▸ **Stored data**:
============

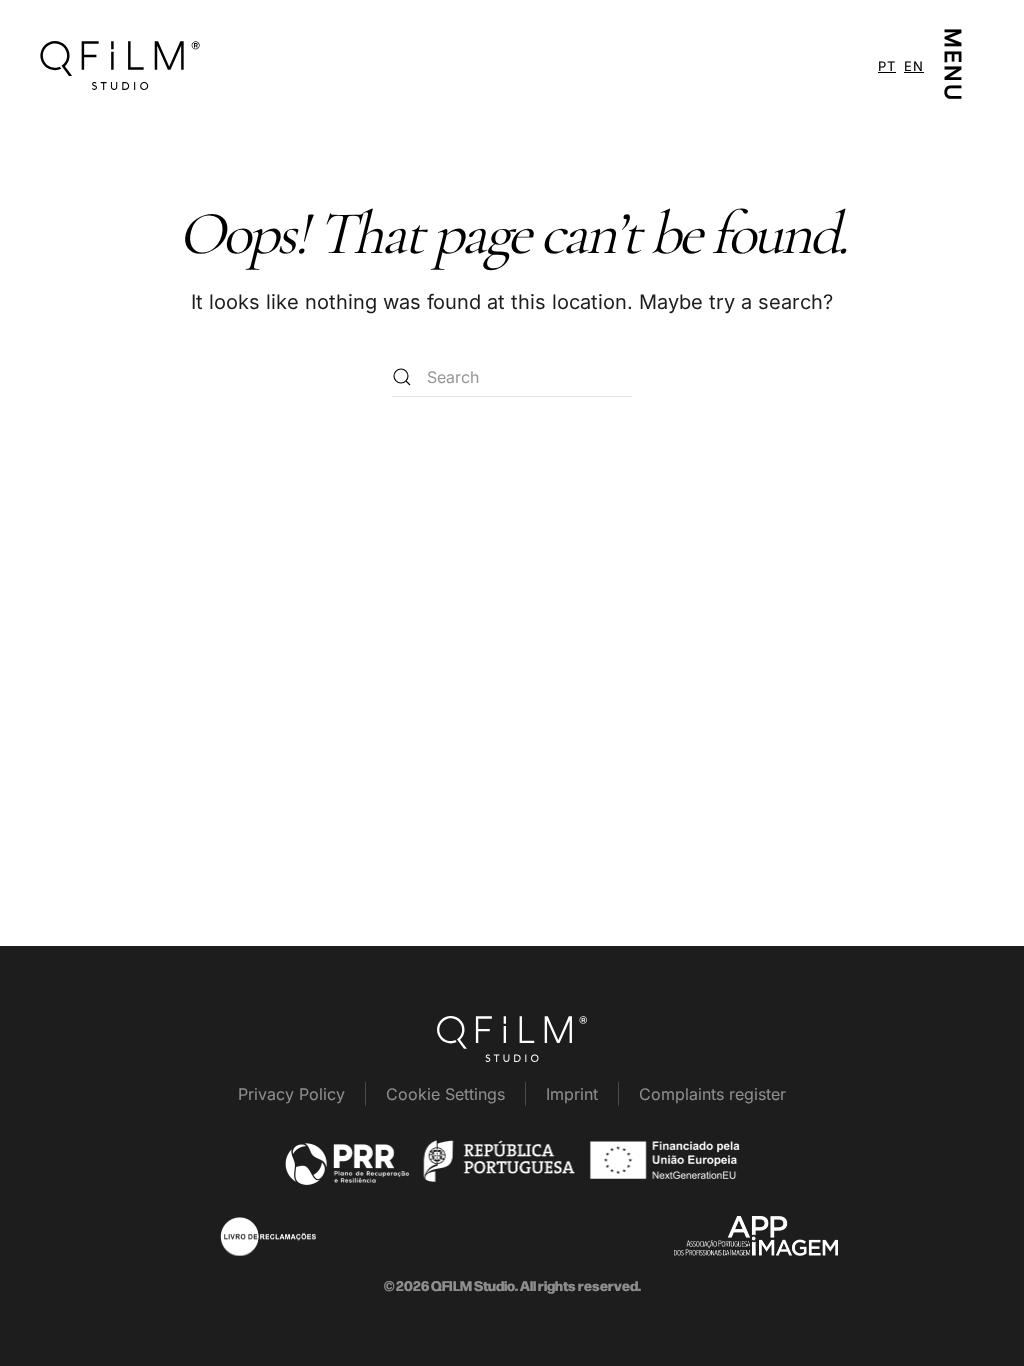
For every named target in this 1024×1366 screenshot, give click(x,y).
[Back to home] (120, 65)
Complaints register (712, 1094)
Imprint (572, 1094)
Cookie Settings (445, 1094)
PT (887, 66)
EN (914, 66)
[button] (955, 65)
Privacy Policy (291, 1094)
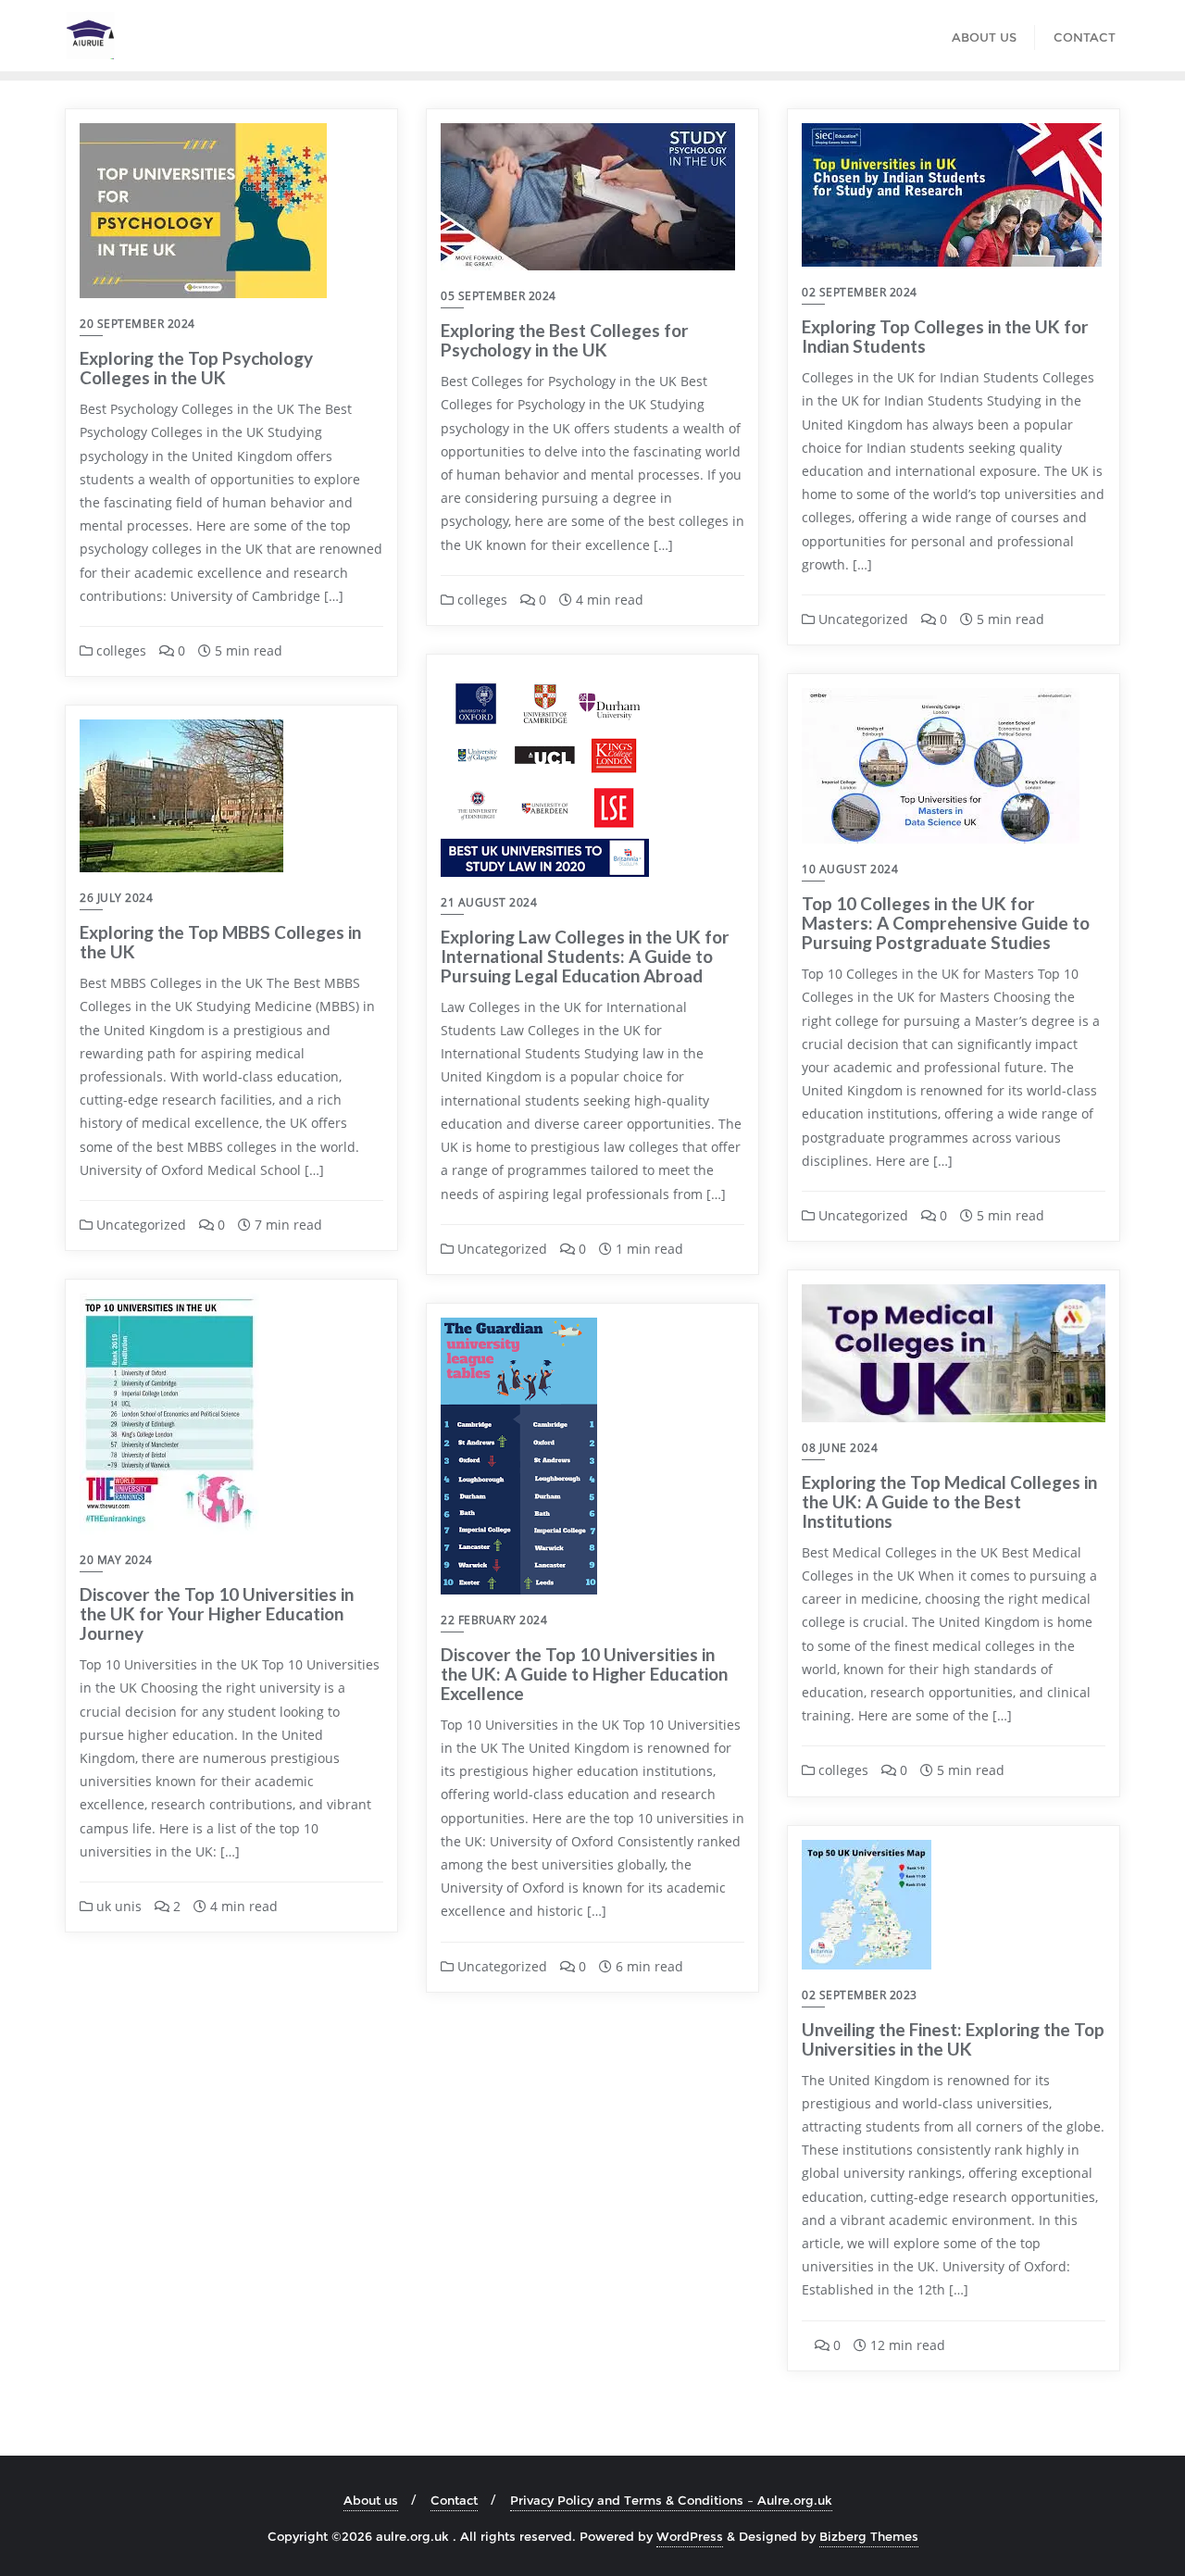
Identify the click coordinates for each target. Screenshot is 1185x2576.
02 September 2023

============

▸ **Problem to solve**: Repeat, exactly and in full, each line from the start of the data to the line that contains "Identify the click". Pictures do not go in.

▸ **Task response**:
For every named target in this 1024×1366 screenshot, give click(x,y).
[Back to home] (120, 65)
Complaints register (712, 1094)
Imprint (572, 1094)
Cookie Settings (445, 1094)
PT (887, 66)
EN (914, 66)
[button] (955, 65)
Privacy Policy (291, 1094)
Identify the click coordinates for each target. Screenshot is 1185x2576.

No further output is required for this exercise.